# What the task asks:
In the listing below, start your output at the line with "Where should I click to: Click" and end it after the line with "Task: Click the", copying every line exactly.

# Task inputs:
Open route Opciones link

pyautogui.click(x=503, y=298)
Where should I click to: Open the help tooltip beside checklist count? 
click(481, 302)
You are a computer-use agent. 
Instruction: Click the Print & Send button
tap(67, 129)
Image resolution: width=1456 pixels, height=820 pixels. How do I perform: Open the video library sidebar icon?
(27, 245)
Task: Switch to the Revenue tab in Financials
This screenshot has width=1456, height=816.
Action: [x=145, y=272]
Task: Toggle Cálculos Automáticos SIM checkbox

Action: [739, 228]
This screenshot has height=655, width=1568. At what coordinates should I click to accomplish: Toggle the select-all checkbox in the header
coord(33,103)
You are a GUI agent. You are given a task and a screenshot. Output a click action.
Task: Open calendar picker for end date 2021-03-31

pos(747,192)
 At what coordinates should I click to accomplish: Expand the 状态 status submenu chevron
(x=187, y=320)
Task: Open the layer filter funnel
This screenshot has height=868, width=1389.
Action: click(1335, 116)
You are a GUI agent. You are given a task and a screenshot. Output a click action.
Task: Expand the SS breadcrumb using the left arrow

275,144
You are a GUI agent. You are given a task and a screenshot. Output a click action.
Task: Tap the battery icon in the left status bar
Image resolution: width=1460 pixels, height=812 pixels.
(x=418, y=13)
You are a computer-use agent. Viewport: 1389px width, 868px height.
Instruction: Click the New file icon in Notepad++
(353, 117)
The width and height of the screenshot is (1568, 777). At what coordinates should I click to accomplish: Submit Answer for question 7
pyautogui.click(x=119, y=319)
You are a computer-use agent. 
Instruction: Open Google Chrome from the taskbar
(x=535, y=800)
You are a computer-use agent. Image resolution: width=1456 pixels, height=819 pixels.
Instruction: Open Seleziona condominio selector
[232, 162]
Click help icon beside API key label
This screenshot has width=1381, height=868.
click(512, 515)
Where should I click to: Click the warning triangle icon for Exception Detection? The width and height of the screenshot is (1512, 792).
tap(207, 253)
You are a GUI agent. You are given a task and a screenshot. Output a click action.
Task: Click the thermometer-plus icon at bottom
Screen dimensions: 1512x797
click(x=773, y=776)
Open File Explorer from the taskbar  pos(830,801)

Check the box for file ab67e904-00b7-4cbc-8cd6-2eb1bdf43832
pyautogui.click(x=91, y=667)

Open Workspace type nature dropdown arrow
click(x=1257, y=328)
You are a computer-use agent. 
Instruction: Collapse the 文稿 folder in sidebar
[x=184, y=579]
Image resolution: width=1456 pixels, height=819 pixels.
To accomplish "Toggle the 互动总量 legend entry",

# Exercise response:
Where should I click to: Click the warning triangle icon for Exception Detection? The width and height of the screenshot is (1512, 792).
tap(207, 253)
You are a GUI agent. You are given a task and a screenshot. Output a click action.
Task: Click the thermometer-plus icon at bottom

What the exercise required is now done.